-- Begin Text segment --
Common Stock Repurchase Program
On October 20, 2010, the Company's Board of Directors authorized a program to repurchase up to $50.0 million of outstanding common stock. Under the authorized stock repurchase program, the Company may repurchase shares from time to time on the open market; the pace of repurchase activity will depend on levels of cash generation, current stock price, and other factors. The stock repurchase program was announced on October 26, 2010 and had a scheduled expiration of October 19, 2011. The program may be modified or discontinued at any time.

On October 12, 2011, our Board of Directors authorized the extension of this repurchase program through October 19, 2012. Under the existing program, we may repurchase up to a total of $40.5 million of outstanding common stock during the program period. The terms and conditions of the extended repurchase program remain the same as those in the original program approved in fiscal 2010.

During fiscal year 2010, we repurchased and retired 70,000 shares of common stock for $0.6 million. During fiscal year 2011, we repurchased and retired 2,332,740 shares for $16.4 million. All of our repurchases were made under the authorized repurchase program.
Repurchased shares are retired upon the settlement of the related trade transactions. Our policy related to repurchases of our common stock is to charge the excess of cost over par value to additional paid-in capital. All repurchases were made in compliance with Rule 10b-18 under the Securities Exchange Act of 1934, as amended.
-- End Text segment --
Job: List every full calendar date (month, day, and year) given in the stock repurchase program text, in the order they appear.
-- Begin Given material --
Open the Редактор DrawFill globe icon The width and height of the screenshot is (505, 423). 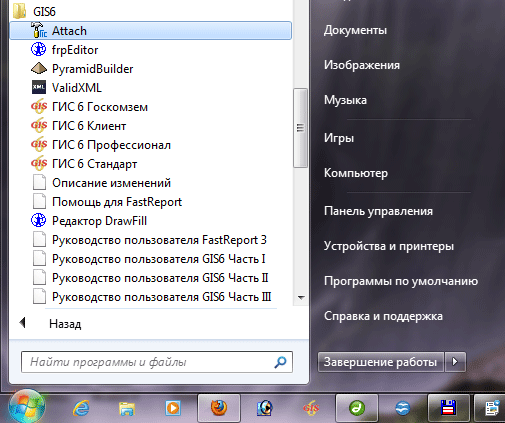(39, 221)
-- End Given material --
Solution for this exercise:
October 20, 2010
October 26, 2010
October 19, 2011
October 12, 2011
October 19, 2012